------ Dataset rows ------

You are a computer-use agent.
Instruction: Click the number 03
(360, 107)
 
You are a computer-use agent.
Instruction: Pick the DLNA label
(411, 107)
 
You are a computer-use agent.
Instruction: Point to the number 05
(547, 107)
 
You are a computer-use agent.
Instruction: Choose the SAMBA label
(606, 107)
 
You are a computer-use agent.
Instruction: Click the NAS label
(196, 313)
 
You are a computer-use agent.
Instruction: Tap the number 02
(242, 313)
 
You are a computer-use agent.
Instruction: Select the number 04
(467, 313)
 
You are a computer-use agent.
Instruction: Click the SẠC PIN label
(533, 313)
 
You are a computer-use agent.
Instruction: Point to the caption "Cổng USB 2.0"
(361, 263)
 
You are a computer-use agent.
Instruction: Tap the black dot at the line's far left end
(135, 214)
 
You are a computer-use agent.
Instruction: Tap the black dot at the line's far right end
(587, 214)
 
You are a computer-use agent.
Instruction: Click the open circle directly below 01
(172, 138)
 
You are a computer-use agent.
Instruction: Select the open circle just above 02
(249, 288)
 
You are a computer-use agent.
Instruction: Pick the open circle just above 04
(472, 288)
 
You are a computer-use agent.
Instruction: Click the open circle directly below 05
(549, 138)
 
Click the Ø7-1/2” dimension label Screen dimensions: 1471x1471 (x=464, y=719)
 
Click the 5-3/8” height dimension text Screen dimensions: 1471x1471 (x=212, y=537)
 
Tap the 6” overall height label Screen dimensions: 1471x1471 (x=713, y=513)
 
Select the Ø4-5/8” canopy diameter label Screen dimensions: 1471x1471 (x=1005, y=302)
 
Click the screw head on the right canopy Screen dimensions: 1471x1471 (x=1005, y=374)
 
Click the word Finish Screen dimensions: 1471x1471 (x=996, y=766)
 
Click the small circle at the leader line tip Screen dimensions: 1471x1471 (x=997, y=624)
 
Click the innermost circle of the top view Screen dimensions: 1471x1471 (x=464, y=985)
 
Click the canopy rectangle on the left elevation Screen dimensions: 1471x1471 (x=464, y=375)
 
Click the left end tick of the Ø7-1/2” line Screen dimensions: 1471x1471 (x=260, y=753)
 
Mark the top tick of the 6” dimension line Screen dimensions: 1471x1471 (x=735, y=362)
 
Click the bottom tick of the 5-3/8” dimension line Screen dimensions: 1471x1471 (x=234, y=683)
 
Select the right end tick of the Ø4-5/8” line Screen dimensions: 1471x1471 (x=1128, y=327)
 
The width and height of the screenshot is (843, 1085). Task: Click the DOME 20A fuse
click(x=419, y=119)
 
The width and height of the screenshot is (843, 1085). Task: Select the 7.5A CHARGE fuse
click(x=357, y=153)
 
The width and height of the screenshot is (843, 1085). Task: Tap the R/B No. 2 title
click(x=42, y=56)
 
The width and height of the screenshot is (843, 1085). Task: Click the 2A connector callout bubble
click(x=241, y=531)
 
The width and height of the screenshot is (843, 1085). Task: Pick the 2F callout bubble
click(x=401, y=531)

------

→ Brief: Rewrite all of the material above, substituting "tag" for every occurrence of "label" and leaving everything else unchanged.

→ Exercise response:
You are a computer-use agent.
Instruction: Click the number 03
(360, 107)
 
You are a computer-use agent.
Instruction: Pick the DLNA tag
(411, 107)
 
You are a computer-use agent.
Instruction: Point to the number 05
(547, 107)
 
You are a computer-use agent.
Instruction: Choose the SAMBA tag
(606, 107)
 
You are a computer-use agent.
Instruction: Click the NAS tag
(196, 313)
 
You are a computer-use agent.
Instruction: Tap the number 02
(242, 313)
 
You are a computer-use agent.
Instruction: Select the number 04
(467, 313)
 
You are a computer-use agent.
Instruction: Click the SẠC PIN tag
(533, 313)
 
You are a computer-use agent.
Instruction: Point to the caption "Cổng USB 2.0"
(361, 263)
 
You are a computer-use agent.
Instruction: Tap the black dot at the line's far left end
(135, 214)
 
You are a computer-use agent.
Instruction: Tap the black dot at the line's far right end
(587, 214)
 
You are a computer-use agent.
Instruction: Click the open circle directly below 01
(172, 138)
 
You are a computer-use agent.
Instruction: Select the open circle just above 02
(249, 288)
 
You are a computer-use agent.
Instruction: Pick the open circle just above 04
(472, 288)
 
You are a computer-use agent.
Instruction: Click the open circle directly below 05
(549, 138)
 
Click the Ø7-1/2” dimension tag Screen dimensions: 1471x1471 (x=464, y=719)
 
Click the 5-3/8” height dimension text Screen dimensions: 1471x1471 (x=212, y=537)
 
Tap the 6” overall height tag Screen dimensions: 1471x1471 (x=713, y=513)
 
Select the Ø4-5/8” canopy diameter tag Screen dimensions: 1471x1471 (x=1005, y=302)
 
Click the screw head on the right canopy Screen dimensions: 1471x1471 (x=1005, y=374)
 
Click the word Finish Screen dimensions: 1471x1471 (x=996, y=766)
 
Click the small circle at the leader line tip Screen dimensions: 1471x1471 (x=997, y=624)
 
Click the innermost circle of the top view Screen dimensions: 1471x1471 (x=464, y=985)
 
Click the canopy rectangle on the left elevation Screen dimensions: 1471x1471 (x=464, y=375)
 
Click the left end tick of the Ø7-1/2” line Screen dimensions: 1471x1471 (x=260, y=753)
 
Mark the top tick of the 6” dimension line Screen dimensions: 1471x1471 (x=735, y=362)
 
Click the bottom tick of the 5-3/8” dimension line Screen dimensions: 1471x1471 (x=234, y=683)
 
Select the right end tick of the Ø4-5/8” line Screen dimensions: 1471x1471 (x=1128, y=327)
 
The width and height of the screenshot is (843, 1085). Task: Click the DOME 20A fuse
click(x=419, y=119)
 
The width and height of the screenshot is (843, 1085). Task: Select the 7.5A CHARGE fuse
click(x=357, y=153)
 
The width and height of the screenshot is (843, 1085). Task: Tap the R/B No. 2 title
click(x=42, y=56)
 
The width and height of the screenshot is (843, 1085). Task: Click the 2A connector callout bubble
click(x=241, y=531)
 
The width and height of the screenshot is (843, 1085). Task: Pick the 2F callout bubble
click(x=401, y=531)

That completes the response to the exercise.